Exercise goal
Your answer must hold only the lines below from the line containing "This screenshot has width=1043, height=731." through the line containing "This screenshot has width=1024, height=627.", each reproduced exactly.

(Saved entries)
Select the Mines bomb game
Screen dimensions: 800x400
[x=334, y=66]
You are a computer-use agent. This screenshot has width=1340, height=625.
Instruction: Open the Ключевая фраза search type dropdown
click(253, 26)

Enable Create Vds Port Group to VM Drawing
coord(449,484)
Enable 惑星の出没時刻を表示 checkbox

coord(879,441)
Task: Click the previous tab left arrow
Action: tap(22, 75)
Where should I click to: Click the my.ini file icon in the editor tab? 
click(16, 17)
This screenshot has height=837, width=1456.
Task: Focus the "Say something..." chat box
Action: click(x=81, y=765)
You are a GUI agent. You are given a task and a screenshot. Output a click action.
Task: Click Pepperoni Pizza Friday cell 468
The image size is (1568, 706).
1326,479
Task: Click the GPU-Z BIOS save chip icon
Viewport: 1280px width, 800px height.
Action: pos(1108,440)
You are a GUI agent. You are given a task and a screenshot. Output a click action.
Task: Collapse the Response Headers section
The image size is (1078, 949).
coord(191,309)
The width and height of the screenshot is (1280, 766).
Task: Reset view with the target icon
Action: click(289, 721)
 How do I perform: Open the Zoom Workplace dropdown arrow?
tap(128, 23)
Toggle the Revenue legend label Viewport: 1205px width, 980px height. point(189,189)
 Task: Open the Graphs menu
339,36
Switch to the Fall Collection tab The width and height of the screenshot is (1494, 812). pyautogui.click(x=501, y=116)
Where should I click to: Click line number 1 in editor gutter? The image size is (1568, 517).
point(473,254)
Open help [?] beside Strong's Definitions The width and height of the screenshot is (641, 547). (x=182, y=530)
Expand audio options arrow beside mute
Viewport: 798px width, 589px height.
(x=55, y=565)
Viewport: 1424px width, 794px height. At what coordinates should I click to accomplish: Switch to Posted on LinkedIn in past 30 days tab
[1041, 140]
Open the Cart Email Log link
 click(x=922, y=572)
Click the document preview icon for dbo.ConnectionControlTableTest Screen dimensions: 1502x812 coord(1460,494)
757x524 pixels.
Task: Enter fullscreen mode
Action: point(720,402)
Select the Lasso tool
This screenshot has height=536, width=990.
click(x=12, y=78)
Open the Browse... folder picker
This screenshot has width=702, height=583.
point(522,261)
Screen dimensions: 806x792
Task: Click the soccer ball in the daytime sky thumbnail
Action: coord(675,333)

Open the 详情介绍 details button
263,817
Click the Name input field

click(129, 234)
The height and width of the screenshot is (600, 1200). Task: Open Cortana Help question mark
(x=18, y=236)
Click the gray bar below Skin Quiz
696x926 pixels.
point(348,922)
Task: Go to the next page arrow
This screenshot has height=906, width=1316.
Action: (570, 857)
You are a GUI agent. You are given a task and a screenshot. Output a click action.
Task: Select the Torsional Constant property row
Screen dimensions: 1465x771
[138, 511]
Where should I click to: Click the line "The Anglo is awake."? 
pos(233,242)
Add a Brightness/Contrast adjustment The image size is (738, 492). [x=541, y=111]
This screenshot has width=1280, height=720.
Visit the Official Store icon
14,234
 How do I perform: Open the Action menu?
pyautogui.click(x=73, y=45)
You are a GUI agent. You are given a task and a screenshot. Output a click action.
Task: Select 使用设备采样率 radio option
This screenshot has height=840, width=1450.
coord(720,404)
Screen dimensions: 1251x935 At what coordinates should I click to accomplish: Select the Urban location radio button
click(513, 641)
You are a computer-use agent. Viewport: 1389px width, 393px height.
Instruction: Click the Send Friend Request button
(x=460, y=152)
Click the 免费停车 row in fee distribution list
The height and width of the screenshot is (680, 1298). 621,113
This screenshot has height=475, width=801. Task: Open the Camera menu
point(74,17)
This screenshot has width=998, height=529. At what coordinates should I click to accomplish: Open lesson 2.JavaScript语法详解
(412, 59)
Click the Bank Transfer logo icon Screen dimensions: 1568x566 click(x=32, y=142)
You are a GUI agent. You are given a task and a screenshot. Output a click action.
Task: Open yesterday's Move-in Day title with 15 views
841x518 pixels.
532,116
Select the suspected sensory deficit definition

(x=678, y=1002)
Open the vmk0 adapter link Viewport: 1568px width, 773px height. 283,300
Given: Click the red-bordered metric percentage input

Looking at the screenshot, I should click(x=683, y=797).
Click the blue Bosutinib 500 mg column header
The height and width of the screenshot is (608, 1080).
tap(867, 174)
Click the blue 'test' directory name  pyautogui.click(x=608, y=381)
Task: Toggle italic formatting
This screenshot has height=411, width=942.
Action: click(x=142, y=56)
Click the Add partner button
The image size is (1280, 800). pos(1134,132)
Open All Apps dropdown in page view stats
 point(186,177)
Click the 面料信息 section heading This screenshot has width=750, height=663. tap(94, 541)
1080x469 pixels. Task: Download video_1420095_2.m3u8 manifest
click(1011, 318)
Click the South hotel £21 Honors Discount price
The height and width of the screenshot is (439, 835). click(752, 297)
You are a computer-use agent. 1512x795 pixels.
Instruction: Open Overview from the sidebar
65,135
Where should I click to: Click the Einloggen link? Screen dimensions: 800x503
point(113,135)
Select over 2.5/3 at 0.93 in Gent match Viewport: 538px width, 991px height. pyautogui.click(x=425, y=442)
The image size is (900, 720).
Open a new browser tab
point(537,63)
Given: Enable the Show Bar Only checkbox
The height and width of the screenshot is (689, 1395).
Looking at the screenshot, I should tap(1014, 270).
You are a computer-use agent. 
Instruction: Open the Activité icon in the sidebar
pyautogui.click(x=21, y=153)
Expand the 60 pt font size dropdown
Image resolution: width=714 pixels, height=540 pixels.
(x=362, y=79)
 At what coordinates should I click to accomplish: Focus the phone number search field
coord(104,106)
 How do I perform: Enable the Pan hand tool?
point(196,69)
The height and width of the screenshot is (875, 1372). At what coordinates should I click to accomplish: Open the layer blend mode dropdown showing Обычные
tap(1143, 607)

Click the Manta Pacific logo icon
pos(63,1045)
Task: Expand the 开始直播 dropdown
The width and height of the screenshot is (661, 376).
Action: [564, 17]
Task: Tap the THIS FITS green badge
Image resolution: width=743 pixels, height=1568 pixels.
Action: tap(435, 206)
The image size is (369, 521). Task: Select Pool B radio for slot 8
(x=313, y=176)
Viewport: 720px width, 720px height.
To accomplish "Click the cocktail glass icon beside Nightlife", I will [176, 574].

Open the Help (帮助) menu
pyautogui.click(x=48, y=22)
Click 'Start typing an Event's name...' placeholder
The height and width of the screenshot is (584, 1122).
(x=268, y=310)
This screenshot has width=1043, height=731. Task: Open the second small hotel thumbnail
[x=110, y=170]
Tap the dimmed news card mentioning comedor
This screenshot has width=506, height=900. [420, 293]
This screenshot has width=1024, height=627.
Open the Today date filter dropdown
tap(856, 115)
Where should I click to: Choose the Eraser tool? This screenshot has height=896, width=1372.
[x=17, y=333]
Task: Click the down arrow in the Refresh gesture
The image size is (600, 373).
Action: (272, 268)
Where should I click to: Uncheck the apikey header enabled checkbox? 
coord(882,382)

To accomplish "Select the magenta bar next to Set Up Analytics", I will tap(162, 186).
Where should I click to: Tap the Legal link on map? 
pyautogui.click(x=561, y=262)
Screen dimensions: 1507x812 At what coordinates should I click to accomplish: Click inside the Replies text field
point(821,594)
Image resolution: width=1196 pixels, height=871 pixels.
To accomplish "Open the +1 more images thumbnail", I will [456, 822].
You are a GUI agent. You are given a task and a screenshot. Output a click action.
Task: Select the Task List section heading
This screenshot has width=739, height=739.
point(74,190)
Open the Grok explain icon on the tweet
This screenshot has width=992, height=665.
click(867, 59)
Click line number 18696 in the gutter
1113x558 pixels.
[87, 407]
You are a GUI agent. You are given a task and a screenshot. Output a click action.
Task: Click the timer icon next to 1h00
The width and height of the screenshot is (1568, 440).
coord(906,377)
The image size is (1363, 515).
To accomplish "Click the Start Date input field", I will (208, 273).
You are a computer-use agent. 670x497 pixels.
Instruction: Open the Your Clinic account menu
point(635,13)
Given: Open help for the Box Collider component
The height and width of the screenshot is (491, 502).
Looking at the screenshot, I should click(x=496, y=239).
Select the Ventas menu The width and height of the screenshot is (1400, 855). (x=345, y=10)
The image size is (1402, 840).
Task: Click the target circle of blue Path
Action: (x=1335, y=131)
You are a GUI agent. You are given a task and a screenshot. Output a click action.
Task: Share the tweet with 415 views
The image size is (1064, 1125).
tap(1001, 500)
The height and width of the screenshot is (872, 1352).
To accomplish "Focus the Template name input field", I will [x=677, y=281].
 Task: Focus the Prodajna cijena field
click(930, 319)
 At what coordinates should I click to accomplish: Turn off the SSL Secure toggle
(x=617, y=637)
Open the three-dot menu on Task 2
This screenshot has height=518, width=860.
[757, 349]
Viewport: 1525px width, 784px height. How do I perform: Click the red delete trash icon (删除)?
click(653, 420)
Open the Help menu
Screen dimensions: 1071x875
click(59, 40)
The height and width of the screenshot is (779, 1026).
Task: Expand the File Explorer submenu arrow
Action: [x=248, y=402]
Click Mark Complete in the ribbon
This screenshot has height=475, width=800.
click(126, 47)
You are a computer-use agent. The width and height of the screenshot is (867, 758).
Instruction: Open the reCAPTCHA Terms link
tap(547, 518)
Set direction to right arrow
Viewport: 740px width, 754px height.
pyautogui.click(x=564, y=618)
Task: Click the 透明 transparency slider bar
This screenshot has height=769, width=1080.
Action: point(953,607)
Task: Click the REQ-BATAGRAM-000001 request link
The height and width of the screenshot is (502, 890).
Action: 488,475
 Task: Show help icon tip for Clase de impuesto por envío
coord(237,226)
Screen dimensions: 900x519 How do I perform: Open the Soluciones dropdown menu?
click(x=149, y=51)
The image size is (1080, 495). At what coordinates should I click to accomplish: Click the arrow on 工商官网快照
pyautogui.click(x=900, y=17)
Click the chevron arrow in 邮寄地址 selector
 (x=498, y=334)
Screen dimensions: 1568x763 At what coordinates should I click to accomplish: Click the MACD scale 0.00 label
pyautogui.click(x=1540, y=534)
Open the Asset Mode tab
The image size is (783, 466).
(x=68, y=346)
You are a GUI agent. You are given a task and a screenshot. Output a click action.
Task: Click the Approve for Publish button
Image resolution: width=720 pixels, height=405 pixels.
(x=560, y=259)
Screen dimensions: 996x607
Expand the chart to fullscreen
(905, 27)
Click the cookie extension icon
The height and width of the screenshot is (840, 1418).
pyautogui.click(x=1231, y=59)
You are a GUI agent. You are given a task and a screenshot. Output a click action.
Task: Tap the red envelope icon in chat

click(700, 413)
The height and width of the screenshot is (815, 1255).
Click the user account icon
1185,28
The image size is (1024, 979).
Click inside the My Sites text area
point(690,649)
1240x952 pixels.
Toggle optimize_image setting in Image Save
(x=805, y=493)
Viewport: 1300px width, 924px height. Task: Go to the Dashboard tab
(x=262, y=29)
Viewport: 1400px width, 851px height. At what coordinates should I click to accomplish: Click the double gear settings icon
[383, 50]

Output for this exercise
This screenshot has width=1043, height=731. Task: Open the second small hotel thumbnail
[x=110, y=170]
Tap the dimmed news card mentioning comedor
This screenshot has width=506, height=900. [420, 293]
This screenshot has width=1024, height=627.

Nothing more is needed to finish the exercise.